- Nickname: Smith's Ranch
- Birchville Location within Texas
- Coordinates: 31°22′30″N 105°57′57″W﻿ / ﻿31.37500°N 105.96583°W
- Country: United States
- State: Texas
- County: Hudspeth
- Time zone: UTC-7 (Mountain (MST))
- • Summer (DST): UTC-6 (MDT)
- GNIS feature ID: 2034616

= Birchville, Texas =

Birchville, or Smith Ranch, now a ghost town, was located in what is now Hudspeth County, Texas, United States. Birchville was a settlement on the San Antonio-El Paso Road in what was El Paso County. Birchville lay 35 miles northwest of the First Camp on Rio Grande and 24.8 miles southeast of San Elizario, according to the table of distances for the San Antonio-San Diego Mail Line in the Texas Almanac of 1857. Later used as a station on the Butterfield Overland Mail, the distances to the station for that line were given as 241/2 miles from San Elizario, 33 miles from Fort Quitman.

==History==
Birchville, or Smith Ranch Station, was a stop on the San Antonio-San Diego Mail Line in 1857, and from 1858 to 1861 a stagecoach station on the Butterfield Overland Mail route. Its station agent, George Lyles, was a grocer who lived there with his family. Also, two employees lived in the household, including a cook. An eating house provided travelers a meal during stagecoach stops while the horses were being changed. It remained as a station of Butterfield Overland Mail's successor, the Overland Mail, until 1862, when the Union Army occupied El Paso County.

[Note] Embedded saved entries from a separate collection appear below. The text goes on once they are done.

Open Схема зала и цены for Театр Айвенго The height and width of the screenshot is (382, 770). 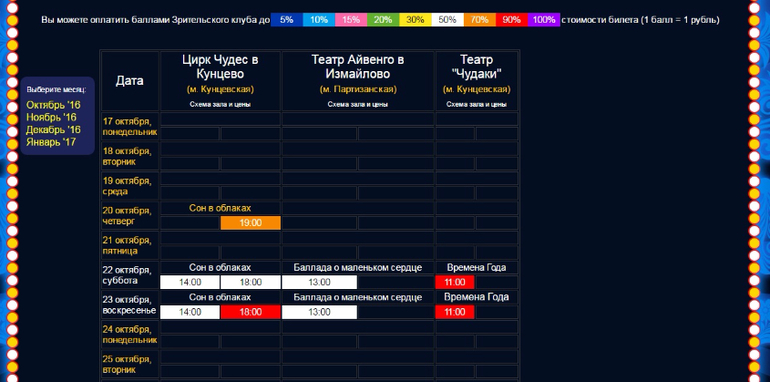point(358,105)

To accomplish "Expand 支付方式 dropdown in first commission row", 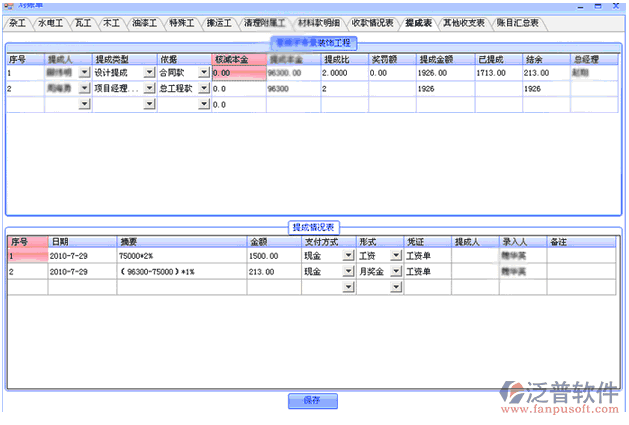I will pos(349,256).
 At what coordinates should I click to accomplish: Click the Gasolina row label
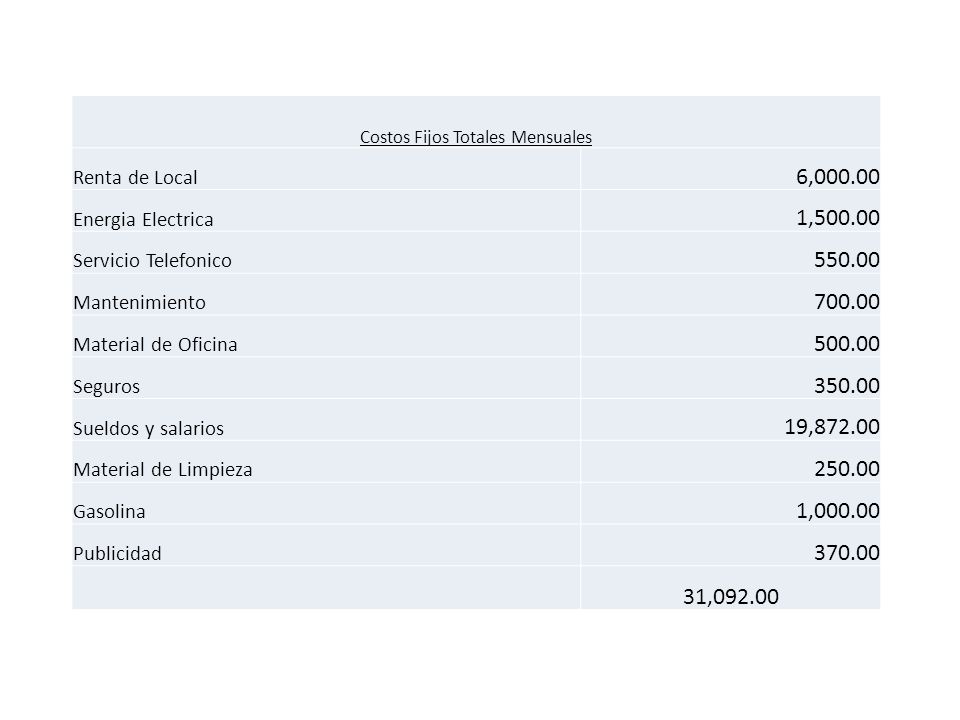click(x=109, y=511)
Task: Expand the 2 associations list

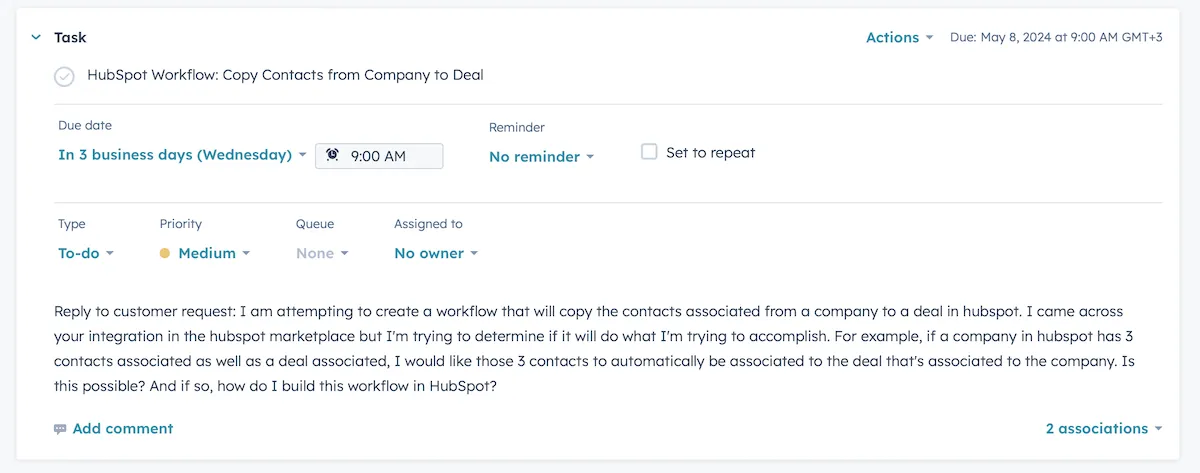Action: (x=1097, y=429)
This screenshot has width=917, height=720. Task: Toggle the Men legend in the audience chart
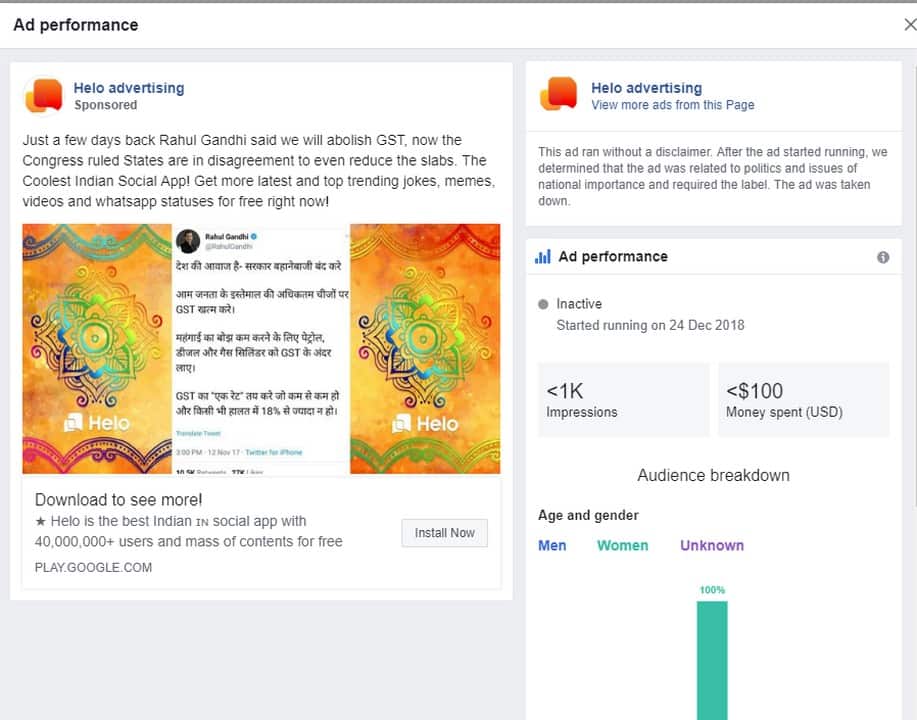(552, 545)
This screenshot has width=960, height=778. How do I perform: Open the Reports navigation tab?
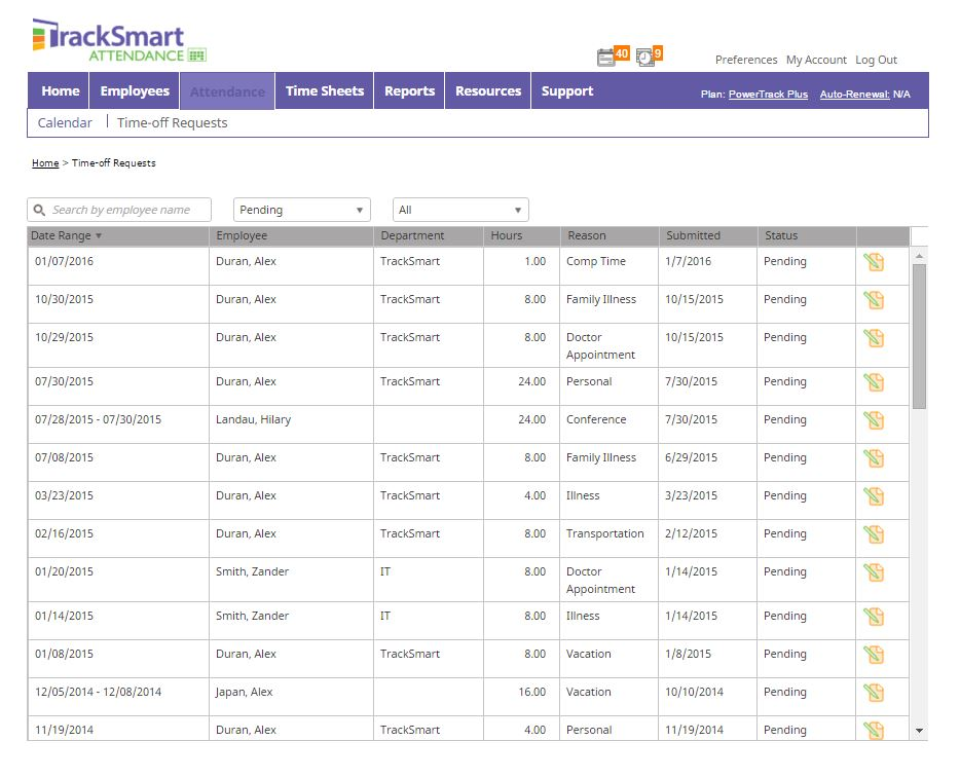(409, 90)
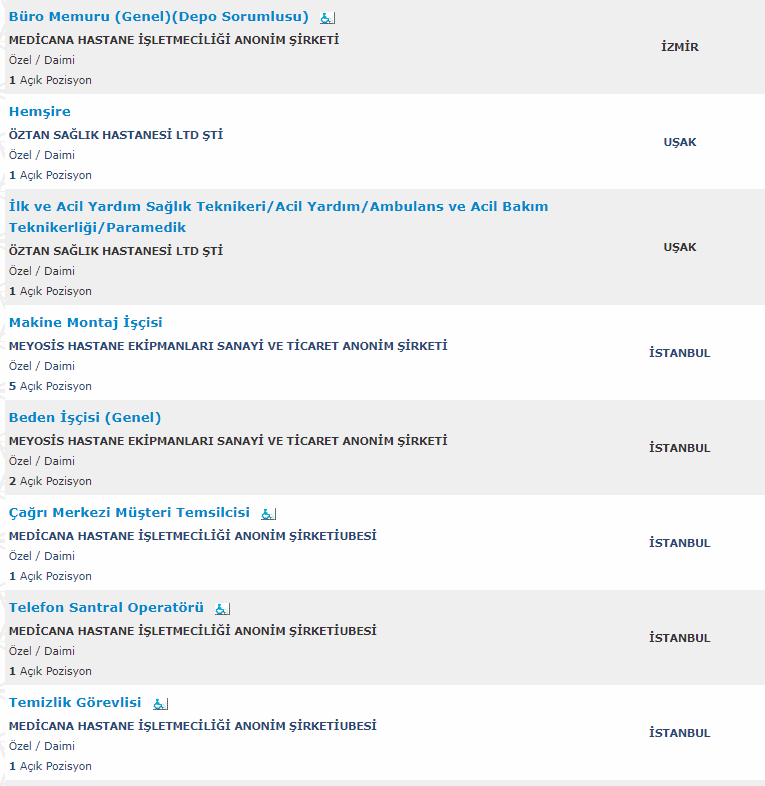Click disability icon next to Çağrı Merkezi Müşteri Temsilcisi
The image size is (765, 786).
268,514
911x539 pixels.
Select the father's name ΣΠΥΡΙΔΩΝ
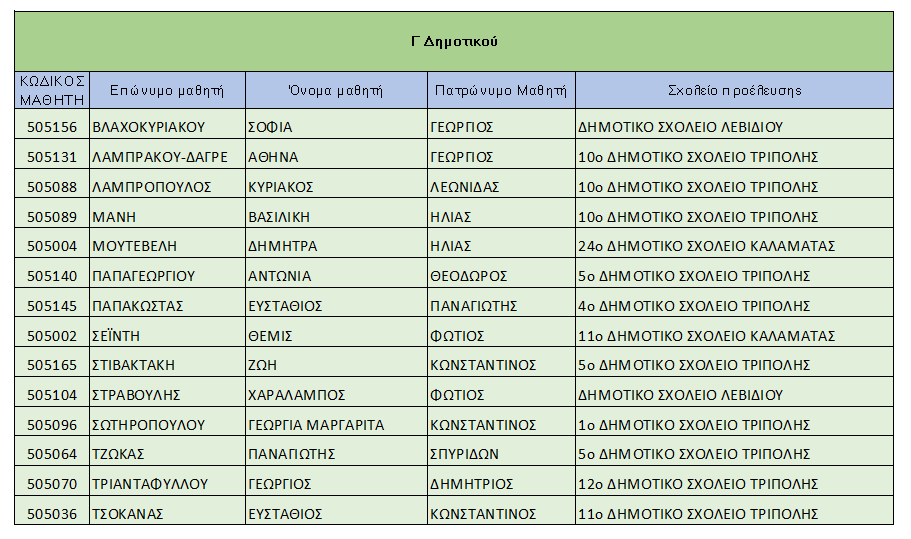pyautogui.click(x=465, y=454)
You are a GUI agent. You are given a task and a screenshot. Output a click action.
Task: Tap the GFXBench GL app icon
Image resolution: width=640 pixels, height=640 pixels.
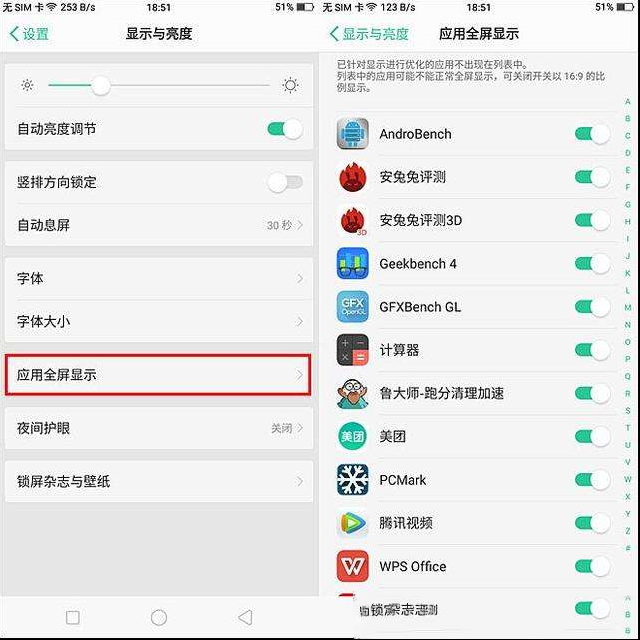353,307
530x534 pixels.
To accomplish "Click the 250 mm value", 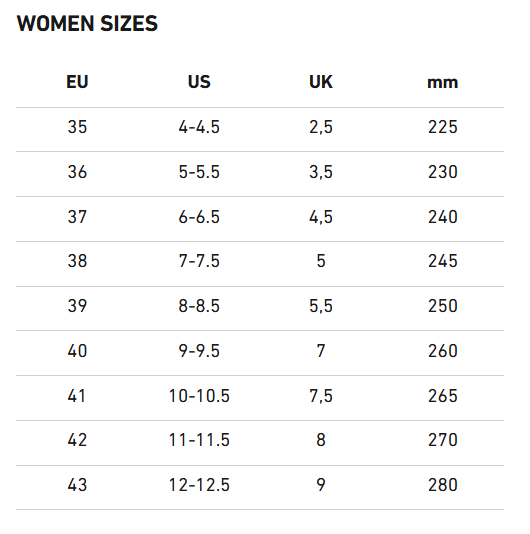I will [x=442, y=305].
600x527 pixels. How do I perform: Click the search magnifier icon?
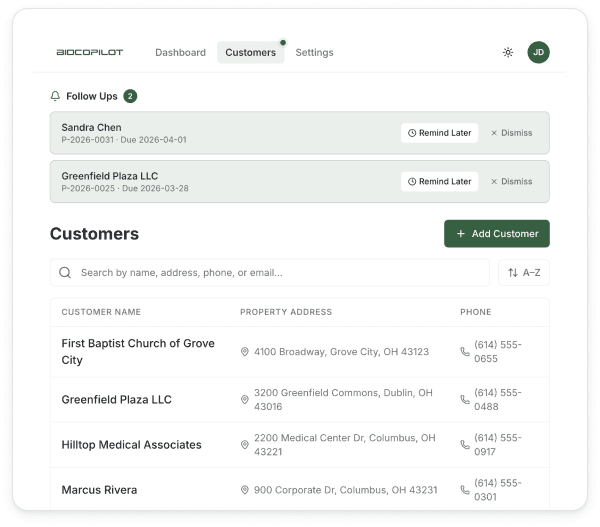click(x=65, y=272)
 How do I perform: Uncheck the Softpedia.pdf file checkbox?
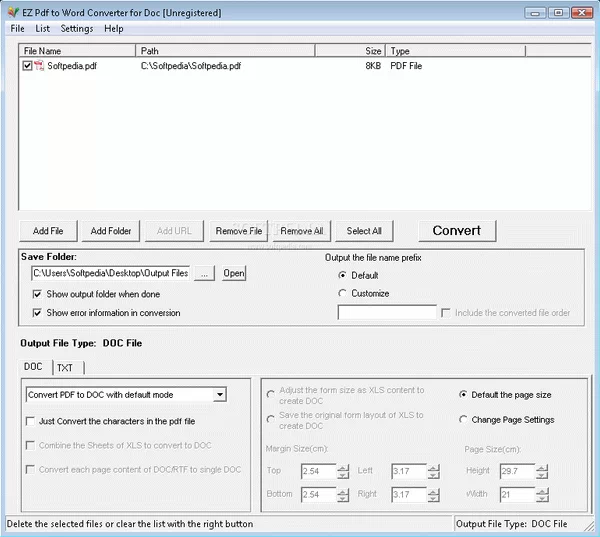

During the Civil War, Lyles remained in the area providing mesquite beans, to the Union Army garrison at Franklin, Texas (El Paso). When Bethel Coopwood revived the San Antonio-El Paso Mail in 1866, Birchville was again a stagecoach station but the settlement was destroyed by a flood of the Rio Grande in 1867 and never revived.

==Location of the site==

The exact location of Birchville has yet to be found. It may have been obliterated by the floods of the Rio Grande in 1867 or during the later 19th century, or buried under agricultural lands along the river. Mileage from San Elizario on the old road put it approximately two miles south of the El Paso - Hudspeth County line nearby Texas State Highway 20.